Intervenções: Movimento em crises

O que quero lhes falar nesta minha intervenção não passa de uma porção de sensações e impressões observadas e vividas em minha vida acadêmica no meio dos movimentos sociais, movimentos de juventudes, movimentos culturais e atividades de manutenção ou superação desta sociedade que nega a vida a seus “societários”.

Como estou num processo de formação acadêmica para pesquisa e para o magistério, quero falar aqui primeiro de educação e uma rápida passagem pelos movimentos sociais de intervenção pela vida. Não pretendo falar da educação que ora está posta. Segundo os parâmetros curriculares do MEC, mas de uma reflexão sobre o simples ato de dinamizar pensamentos em sala de aula.

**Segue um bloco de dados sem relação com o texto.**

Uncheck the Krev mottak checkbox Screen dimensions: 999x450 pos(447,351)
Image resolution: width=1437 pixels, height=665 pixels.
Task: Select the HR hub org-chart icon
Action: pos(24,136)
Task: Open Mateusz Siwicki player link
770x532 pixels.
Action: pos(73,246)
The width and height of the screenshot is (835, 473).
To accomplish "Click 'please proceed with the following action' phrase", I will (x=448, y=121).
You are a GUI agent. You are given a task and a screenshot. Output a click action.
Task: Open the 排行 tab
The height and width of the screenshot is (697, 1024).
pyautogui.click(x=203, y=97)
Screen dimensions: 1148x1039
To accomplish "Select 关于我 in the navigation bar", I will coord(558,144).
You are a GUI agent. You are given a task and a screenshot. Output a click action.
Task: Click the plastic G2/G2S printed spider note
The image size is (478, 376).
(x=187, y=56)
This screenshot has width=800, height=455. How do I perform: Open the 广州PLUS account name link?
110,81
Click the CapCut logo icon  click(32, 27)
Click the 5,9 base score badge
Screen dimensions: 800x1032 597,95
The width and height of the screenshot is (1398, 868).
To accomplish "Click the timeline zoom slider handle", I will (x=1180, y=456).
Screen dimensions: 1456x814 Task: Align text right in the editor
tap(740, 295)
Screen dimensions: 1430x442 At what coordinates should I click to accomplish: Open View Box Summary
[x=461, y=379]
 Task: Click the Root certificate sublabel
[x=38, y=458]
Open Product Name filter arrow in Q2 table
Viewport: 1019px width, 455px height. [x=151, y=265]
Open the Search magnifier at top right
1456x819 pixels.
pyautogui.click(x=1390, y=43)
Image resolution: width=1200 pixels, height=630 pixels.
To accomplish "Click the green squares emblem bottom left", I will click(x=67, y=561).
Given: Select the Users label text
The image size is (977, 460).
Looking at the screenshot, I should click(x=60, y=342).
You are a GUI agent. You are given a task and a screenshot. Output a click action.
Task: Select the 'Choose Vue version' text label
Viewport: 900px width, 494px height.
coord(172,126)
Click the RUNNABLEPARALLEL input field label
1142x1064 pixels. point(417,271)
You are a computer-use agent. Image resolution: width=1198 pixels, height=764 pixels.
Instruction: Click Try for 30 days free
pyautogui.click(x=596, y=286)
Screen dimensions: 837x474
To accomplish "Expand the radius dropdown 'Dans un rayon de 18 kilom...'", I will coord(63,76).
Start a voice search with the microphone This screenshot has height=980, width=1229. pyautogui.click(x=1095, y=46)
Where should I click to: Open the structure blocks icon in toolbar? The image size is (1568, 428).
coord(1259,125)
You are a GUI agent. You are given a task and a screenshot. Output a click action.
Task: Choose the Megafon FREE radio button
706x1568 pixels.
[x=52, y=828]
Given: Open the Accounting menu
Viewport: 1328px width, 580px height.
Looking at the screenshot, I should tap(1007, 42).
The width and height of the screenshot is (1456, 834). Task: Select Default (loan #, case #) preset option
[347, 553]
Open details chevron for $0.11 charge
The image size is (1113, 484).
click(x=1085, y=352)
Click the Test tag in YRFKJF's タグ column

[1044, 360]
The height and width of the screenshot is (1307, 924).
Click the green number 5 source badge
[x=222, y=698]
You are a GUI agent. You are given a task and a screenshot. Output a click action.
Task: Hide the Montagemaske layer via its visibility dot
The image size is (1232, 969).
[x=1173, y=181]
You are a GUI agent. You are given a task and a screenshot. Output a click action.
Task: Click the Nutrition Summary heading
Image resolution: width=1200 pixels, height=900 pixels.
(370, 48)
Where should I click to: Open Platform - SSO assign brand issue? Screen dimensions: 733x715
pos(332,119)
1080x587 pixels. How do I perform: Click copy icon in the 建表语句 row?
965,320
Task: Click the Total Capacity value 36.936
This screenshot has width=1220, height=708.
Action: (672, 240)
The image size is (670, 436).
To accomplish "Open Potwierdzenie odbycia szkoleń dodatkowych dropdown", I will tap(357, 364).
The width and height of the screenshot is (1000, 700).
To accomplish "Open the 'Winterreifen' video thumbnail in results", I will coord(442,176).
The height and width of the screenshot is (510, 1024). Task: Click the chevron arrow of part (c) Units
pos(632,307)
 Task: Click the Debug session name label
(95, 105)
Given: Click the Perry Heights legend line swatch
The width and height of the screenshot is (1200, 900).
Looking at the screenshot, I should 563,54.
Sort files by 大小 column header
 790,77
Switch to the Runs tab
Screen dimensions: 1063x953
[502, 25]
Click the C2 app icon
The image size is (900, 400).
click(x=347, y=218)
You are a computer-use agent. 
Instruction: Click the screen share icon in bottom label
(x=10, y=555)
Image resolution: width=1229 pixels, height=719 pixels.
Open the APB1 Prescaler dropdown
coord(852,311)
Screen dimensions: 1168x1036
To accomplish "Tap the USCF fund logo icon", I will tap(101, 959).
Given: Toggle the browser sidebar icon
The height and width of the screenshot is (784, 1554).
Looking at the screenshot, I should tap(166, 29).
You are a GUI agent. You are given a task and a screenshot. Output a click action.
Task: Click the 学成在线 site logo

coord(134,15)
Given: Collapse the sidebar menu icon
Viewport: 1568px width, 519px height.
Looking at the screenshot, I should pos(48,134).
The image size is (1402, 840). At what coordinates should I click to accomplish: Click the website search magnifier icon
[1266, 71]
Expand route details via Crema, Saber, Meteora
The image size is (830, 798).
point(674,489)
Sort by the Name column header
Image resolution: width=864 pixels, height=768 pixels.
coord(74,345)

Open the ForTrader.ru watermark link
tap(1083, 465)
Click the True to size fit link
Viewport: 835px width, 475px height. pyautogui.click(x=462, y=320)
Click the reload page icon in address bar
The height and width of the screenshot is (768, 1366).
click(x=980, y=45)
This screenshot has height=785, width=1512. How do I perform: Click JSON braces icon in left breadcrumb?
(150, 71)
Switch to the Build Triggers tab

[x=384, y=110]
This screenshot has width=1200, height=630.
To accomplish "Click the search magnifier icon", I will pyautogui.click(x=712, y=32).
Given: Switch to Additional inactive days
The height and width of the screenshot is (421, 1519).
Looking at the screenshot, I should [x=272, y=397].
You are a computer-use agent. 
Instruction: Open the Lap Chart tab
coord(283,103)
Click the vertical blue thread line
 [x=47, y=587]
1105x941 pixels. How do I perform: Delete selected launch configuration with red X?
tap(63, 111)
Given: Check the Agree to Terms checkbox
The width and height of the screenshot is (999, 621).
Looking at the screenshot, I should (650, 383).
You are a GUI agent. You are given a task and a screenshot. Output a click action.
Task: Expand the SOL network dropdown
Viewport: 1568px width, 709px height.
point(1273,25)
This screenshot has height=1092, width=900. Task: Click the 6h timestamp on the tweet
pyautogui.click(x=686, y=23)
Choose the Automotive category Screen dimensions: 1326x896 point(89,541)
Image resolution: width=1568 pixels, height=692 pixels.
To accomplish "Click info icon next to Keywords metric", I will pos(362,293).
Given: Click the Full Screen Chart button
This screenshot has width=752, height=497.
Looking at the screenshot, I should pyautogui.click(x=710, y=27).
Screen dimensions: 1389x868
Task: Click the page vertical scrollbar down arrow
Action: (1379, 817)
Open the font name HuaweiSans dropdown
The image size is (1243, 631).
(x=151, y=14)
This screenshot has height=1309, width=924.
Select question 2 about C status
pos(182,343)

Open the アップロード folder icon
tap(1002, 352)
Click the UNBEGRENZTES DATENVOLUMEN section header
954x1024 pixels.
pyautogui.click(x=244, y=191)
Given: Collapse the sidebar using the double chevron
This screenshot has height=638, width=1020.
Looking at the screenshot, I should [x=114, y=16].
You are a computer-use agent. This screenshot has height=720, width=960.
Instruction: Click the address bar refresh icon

E quero falar especialmente do saber que está ao meu alcance: a literatura como arte. Conhecer a literatura como ação vital, como força catalisadora para a uma reflexão histórica.

Vamos falar de sala de aula. Que tipo de conhecimento, de reflexão é moda hoje em sala de aula? Quero falar de estética, a estética da sala de aula. Falo de um fluxo de pensamento morto, que hoje é externado para além da sala de aula em detrimento dos alunos, despreocupado com as milhões de idéias que cercam acompanham, muitas vezes solitários, o professor.

Falar de Platão, de Sócrates, de José de Alencar, de Iracema e de Natália Nara, como a nossa mais nova iracema, tem que ser um momento em que as respirações, as transpirações, as indagações têm que ser sentidas por parte dos professores e alunos. E este momento de sentir as vidas em sala de aula é muitas vezes desperdiçadas, para dar lugar ao mestre, ao professor que conseguiu sentir um barato na aquisição do conhecimento e então joga toda uma teoria ou às vezes biografia de um autor como se fosse vomitar conhecimentos a dezenas de receptáculos, cabeças vázias, sem direito a intervenções ou reflexões de embate. Neste momento, a aula se torna apenas uma leitura, um conhecimento morto e decorado.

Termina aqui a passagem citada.